Por dicha los banqueros de antaño no se asemejaban a los de nuestros días; si no, ¡con qué risotadas y chacota hubiera sido recibida, sabiendo el fin que la llevaba! Éste, por el contrario, acogió bondadosamente a la pobre señora: «¿Y cuánto queréis a cambio de vuestros diez días de indulgencia?» «Ni más ni menos de lo que pesen colocados en la balanza», respondió ella, animada por una fuerza interna. «Sea así», dijo el banquero, y, traída una balanza: «Escribid, le dice a la señora, sobre un trozo de papel los diez días de indulgencia y ponedla sobre un platillo; yo pondré sobre el otro una moneda de a real.»

¡Oh prodigio!
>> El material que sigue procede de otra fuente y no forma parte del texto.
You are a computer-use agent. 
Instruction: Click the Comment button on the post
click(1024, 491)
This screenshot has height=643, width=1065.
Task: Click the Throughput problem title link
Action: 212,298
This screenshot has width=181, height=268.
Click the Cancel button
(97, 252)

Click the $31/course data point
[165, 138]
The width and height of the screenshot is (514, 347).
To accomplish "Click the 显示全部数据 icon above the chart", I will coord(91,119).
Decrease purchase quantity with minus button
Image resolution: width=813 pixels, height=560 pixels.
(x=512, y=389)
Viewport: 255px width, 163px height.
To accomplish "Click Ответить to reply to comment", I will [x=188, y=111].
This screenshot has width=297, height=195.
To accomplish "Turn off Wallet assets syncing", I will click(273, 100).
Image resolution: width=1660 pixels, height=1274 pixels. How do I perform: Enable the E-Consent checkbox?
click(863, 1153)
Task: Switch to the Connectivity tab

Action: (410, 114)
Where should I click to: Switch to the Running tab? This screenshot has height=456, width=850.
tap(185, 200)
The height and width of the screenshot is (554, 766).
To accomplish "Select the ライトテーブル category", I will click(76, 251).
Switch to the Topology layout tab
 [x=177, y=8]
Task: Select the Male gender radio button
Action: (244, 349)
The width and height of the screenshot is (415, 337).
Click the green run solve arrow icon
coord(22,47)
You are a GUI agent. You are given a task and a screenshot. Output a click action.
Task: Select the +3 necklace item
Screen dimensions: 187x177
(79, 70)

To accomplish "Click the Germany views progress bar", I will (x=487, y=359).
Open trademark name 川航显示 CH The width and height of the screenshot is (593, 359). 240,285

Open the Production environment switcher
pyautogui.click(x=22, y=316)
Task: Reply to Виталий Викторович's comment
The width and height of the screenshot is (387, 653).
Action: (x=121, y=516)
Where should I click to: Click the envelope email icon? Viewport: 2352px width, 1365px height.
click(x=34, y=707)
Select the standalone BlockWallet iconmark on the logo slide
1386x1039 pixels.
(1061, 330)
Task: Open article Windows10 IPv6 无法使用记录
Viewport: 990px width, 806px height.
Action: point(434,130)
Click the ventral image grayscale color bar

El platillo de las indulgencias no sólo no se elevó, sino que arrastró y levantó bien alto al otro.

Maravillado el banquero, añadió otro real y otro hasta cincuenta; pero el platillo de las indulgencias, como si nada lo contrapesara, no se movió hasta que en la balanza se hubo colocado la cantidad que necesitaba aquella señora para atender a sus necesidades; entonces ambos platillos se nivelaron.

Fue ésta una buena lección para aquél banquero, el cual desde entonces aprendió por propia experiencia a tener en más aprecio los tesoros espirituales.

¡Ay, cuánto más caso hacen de ella las pobres almas, las cuales por la más pequeña indulgencia darían de buen grado todo el oro del mundo!